--- Data for the task Enclosed Below ---
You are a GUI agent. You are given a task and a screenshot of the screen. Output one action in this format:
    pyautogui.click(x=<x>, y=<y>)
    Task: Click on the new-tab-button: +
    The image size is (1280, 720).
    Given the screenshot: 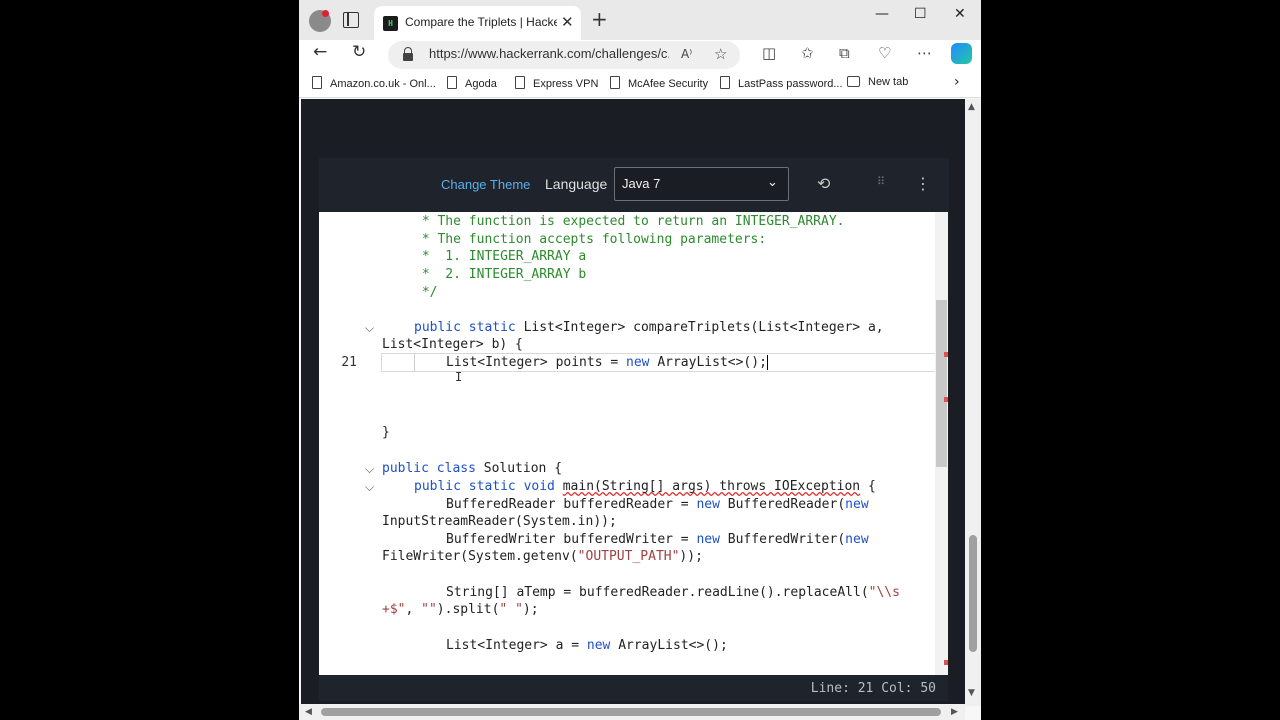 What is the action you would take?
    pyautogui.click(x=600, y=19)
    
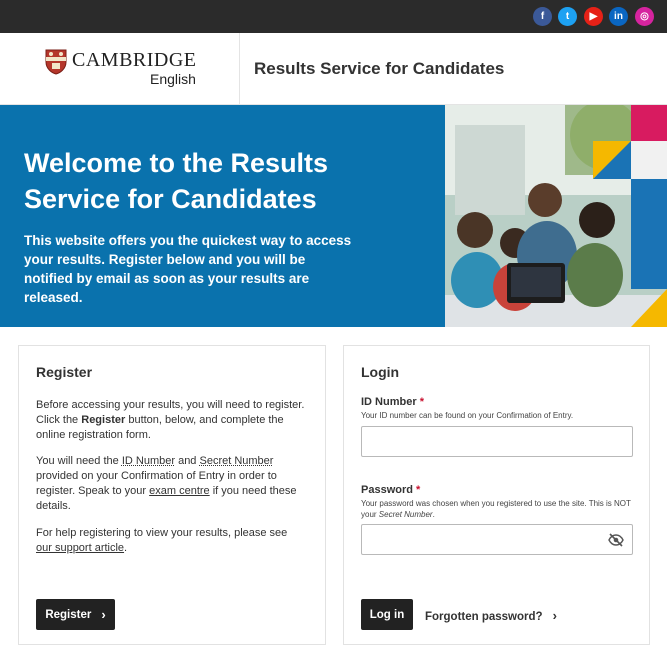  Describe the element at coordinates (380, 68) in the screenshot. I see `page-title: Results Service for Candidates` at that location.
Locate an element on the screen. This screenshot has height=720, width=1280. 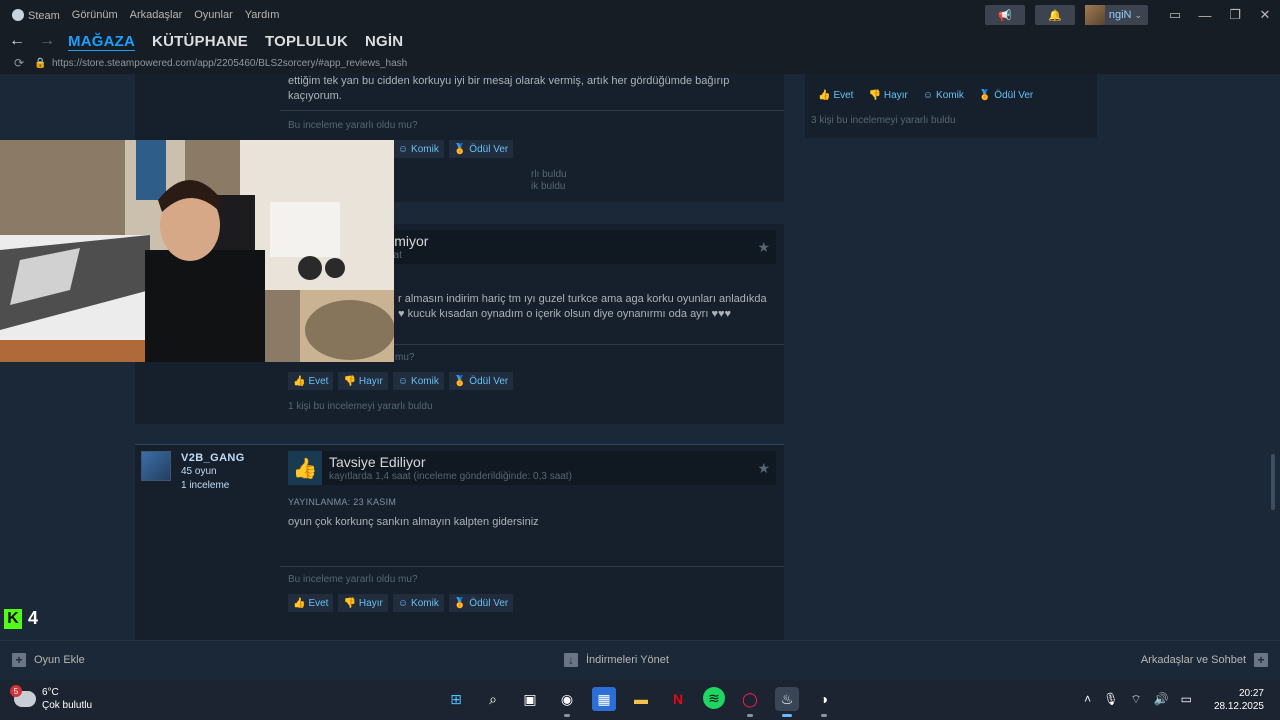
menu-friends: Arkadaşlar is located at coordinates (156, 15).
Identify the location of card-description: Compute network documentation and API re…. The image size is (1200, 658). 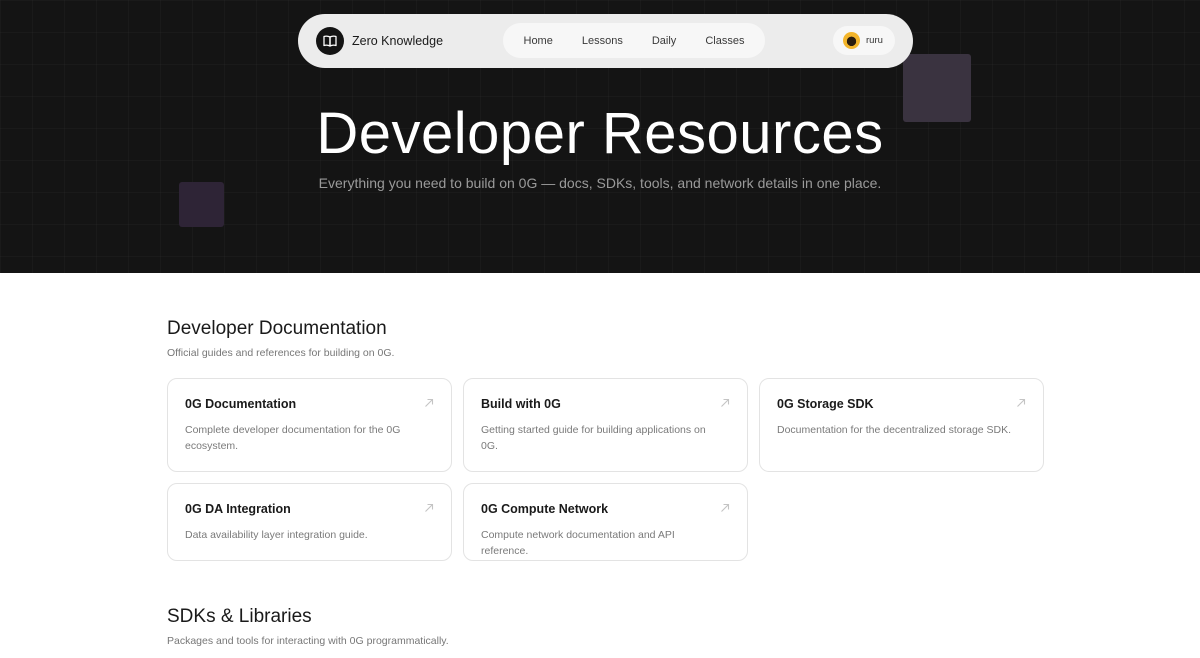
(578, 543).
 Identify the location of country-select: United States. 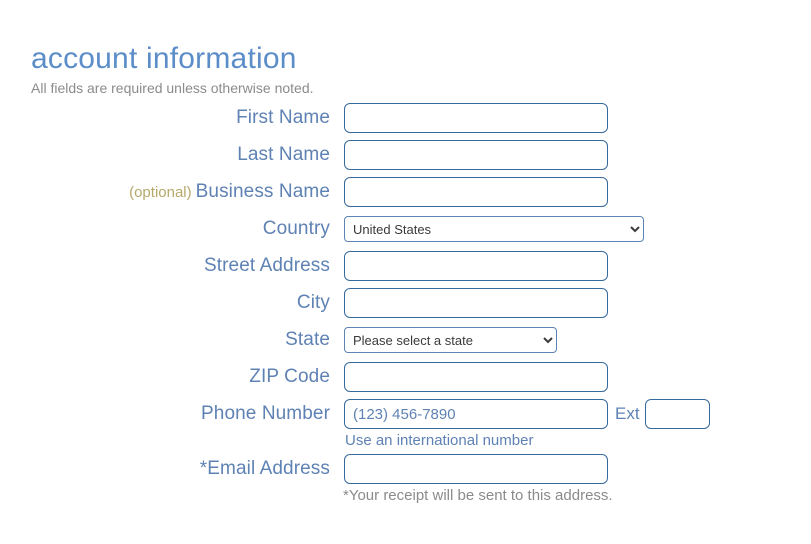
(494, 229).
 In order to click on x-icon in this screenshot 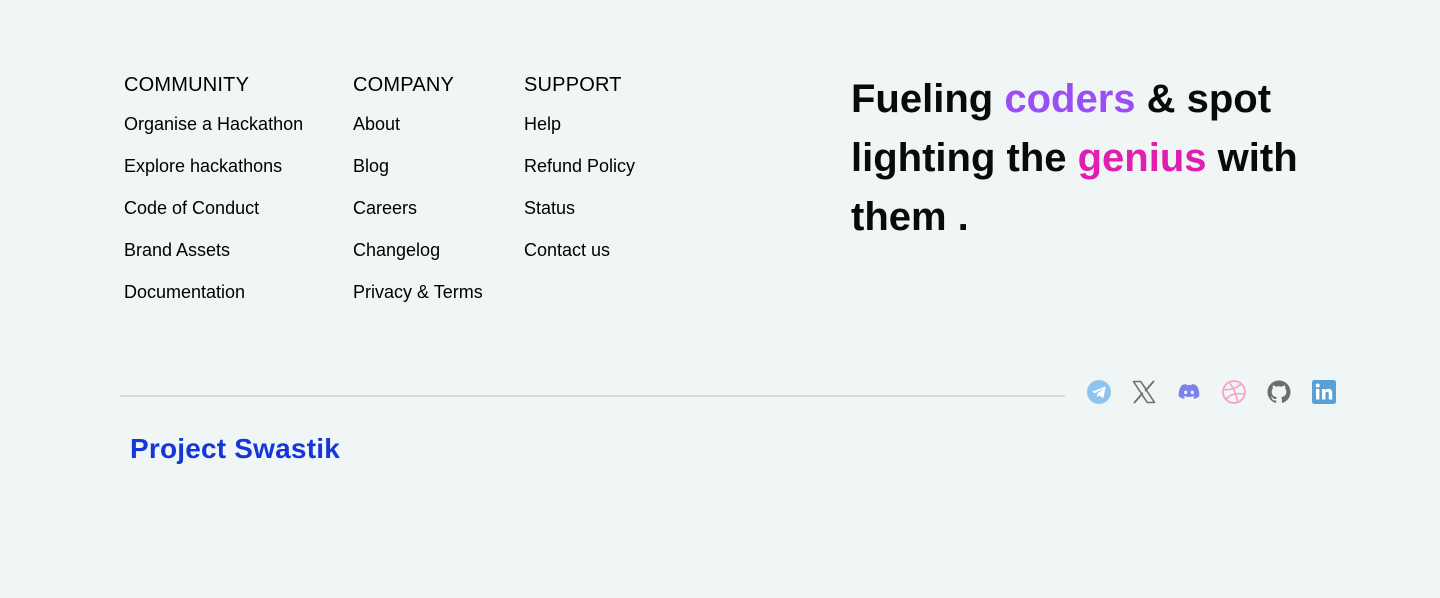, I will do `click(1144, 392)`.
--- End of Enclosed Data for the task ---
• Written task:
Format the lines above, from the line containing "Locate an element" through the line containing "menu-friends: Arkadaşlar is", inclusive, as a JSON list of strings with one string per line, omitting blank lines. Leave out the pictures.

• The answer:
[
  "Locate an element on the screen. This screenshot has height=720, width=1280. ",
  "menu-friends: Arkadaşlar is located at coordinates (156, 15)."
]